Requirement: Reproduce the following items word for word.

Records from a data collection
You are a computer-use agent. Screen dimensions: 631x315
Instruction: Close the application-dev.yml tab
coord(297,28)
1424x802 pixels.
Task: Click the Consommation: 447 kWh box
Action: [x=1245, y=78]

Result:
You are a computer-use agent. Screen dimensions: 631x315
Instruction: Close the application-dev.yml tab
coord(297,28)
1424x802 pixels.
Task: Click the Consommation: 447 kWh box
Action: [x=1245, y=78]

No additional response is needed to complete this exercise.